The Difference Between Umami And Salty
The word "umami" pops up a lot nowadays, but it's often used as a bit of a marketing buzzword or just as a way to say something tastes really good. Technically speaking, however, the secret of umami is a lot more specific than that. The word refers to a specific taste registered by particular taste buds on our tongue — and we're not talking about the same taste buds triggered by salt.
Our tongues register five basic tastes: sweet, sour, salty, bitter, and umami. Saltiness is our reaction to sodium — a chemical element our bodies need in small quantities but reject excessive amounts. It's thought that this is why we enjoy mild saltiness, but turn away from anything that's too salty.
Umami, on the other hand, is triggered by an amino acid called glutamate — one of the core components of protein. Just as saltiness helps us regulate our sodium intake, it's thought that the deeply satisfying and enjoyable taste of umami drives us to eat the large amounts of protein we need to survive and thrive.
Tasting saltiness and umami is the best way to understand the differences between them, but the most common description of umami says it has a meaty savoriness that deepens the flavor of foods. If you want to try the flavor yourself, check out these umami-boosted recipes for gravy, mac and cheese, and roasted broccoli.

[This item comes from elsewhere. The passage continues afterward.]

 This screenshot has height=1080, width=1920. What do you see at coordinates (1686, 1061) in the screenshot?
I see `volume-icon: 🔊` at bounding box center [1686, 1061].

When did we discover umami?
Umami is not as familiar a word as sweet, sour, salty, or bitter, and that's because it's a much newer concept. It was discovered in 1908 by a Japanese scientist called Kikunae Ikeda, who identified a "fifth taste" triggered by glutamate in konbu (a type of kelp used in Japanese dashi broth) and extracted it in crystallized form. Glutamate is one of the most common amino acids, and occurs naturally in our bodies and all sorts of foods, such as sardines, tomatoes, onions, cheese, beef, and much more.
Ikeda named the fifth taste "umami," which means "taste of deliciousness" in Japanese. He and his partner, Saburosuke Suzuki, found a way to mass produce a mixture of glutamate and sodium called monosodium glutamate — otherwise known as MSG. The company they founded to sell the product, Ajinomoto, still exists today, and while MSG developed a bad reputation in the West during the 1960s, the Food and Drug Administration cites recent studies which claim it's safe in moderate amounts (just like salt). Because it contains a lot less sodium (around one-third of the amount in table salt), it's also considered an alternative seasoning for those who need to reduce their sodium intake. While it can't replace the all-important ingredient that is salt, you at least get a good dose of umami to make up for the reduced saltiness.